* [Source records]
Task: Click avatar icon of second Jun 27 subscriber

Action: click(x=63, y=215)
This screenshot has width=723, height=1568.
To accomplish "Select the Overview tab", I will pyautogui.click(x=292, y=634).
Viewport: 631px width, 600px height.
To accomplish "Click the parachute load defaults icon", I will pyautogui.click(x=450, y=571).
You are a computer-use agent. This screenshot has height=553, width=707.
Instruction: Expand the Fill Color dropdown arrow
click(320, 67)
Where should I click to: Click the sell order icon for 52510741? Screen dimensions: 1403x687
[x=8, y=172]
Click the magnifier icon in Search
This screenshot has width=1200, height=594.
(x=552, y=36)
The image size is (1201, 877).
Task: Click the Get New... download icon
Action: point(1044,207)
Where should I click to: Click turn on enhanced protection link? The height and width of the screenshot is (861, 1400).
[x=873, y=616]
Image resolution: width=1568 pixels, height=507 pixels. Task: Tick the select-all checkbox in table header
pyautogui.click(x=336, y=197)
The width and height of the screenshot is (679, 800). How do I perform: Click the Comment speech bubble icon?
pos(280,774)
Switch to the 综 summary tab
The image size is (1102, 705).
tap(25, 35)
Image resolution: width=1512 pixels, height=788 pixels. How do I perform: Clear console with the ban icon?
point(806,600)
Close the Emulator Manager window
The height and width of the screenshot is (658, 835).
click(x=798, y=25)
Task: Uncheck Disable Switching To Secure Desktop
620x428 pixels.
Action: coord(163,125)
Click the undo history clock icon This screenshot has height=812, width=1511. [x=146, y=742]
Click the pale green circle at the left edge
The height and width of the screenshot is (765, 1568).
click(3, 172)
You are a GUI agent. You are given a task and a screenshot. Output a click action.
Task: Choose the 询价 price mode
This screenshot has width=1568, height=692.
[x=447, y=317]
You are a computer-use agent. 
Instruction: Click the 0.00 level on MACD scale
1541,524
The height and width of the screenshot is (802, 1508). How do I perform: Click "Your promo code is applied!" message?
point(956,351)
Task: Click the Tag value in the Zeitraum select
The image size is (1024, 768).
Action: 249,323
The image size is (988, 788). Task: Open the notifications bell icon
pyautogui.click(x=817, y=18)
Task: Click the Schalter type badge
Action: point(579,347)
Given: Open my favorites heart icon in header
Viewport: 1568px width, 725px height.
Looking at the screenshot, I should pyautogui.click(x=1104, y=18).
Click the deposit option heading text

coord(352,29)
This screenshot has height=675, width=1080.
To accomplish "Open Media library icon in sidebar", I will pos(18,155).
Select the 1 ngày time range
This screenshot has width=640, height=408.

* [Task item] Output the entire data exactly, line for line.

* [Answer to this problem]
Task: Click avatar icon of second Jun 27 subscriber

Action: click(x=63, y=215)
This screenshot has width=723, height=1568.
To accomplish "Select the Overview tab", I will pyautogui.click(x=292, y=634).
Viewport: 631px width, 600px height.
To accomplish "Click the parachute load defaults icon", I will pyautogui.click(x=450, y=571).
You are a computer-use agent. This screenshot has height=553, width=707.
Instruction: Expand the Fill Color dropdown arrow
click(320, 67)
Where should I click to: Click the sell order icon for 52510741? Screen dimensions: 1403x687
[x=8, y=172]
Click the magnifier icon in Search
This screenshot has width=1200, height=594.
(x=552, y=36)
The image size is (1201, 877).
Task: Click the Get New... download icon
Action: point(1044,207)
Where should I click to: Click turn on enhanced protection link? The height and width of the screenshot is (861, 1400).
[x=873, y=616]
Image resolution: width=1568 pixels, height=507 pixels. Task: Tick the select-all checkbox in table header
pyautogui.click(x=336, y=197)
The width and height of the screenshot is (679, 800). How do I perform: Click the Comment speech bubble icon?
pos(280,774)
Switch to the 综 summary tab
The image size is (1102, 705).
tap(25, 35)
Image resolution: width=1512 pixels, height=788 pixels. How do I perform: Clear console with the ban icon?
point(806,600)
Close the Emulator Manager window
The height and width of the screenshot is (658, 835).
click(x=798, y=25)
Task: Uncheck Disable Switching To Secure Desktop
620x428 pixels.
Action: coord(163,125)
Click the undo history clock icon This screenshot has height=812, width=1511. [x=146, y=742]
Click the pale green circle at the left edge
The height and width of the screenshot is (765, 1568).
click(3, 172)
You are a GUI agent. You are given a task and a screenshot. Output a click action.
Task: Choose the 询价 price mode
This screenshot has width=1568, height=692.
[x=447, y=317]
You are a computer-use agent. 
Instruction: Click the 0.00 level on MACD scale
1541,524
The height and width of the screenshot is (802, 1508). How do I perform: Click "Your promo code is applied!" message?
point(956,351)
Task: Click the Tag value in the Zeitraum select
The image size is (1024, 768).
Action: 249,323
The image size is (988, 788). Task: Open the notifications bell icon
pyautogui.click(x=817, y=18)
Task: Click the Schalter type badge
Action: point(579,347)
Given: Open my favorites heart icon in header
Viewport: 1568px width, 725px height.
Looking at the screenshot, I should pyautogui.click(x=1104, y=18).
Click the deposit option heading text

coord(352,29)
This screenshot has height=675, width=1080.
To accomplish "Open Media library icon in sidebar", I will pos(18,155).
Select the 1 ngày time range
This screenshot has width=640, height=408.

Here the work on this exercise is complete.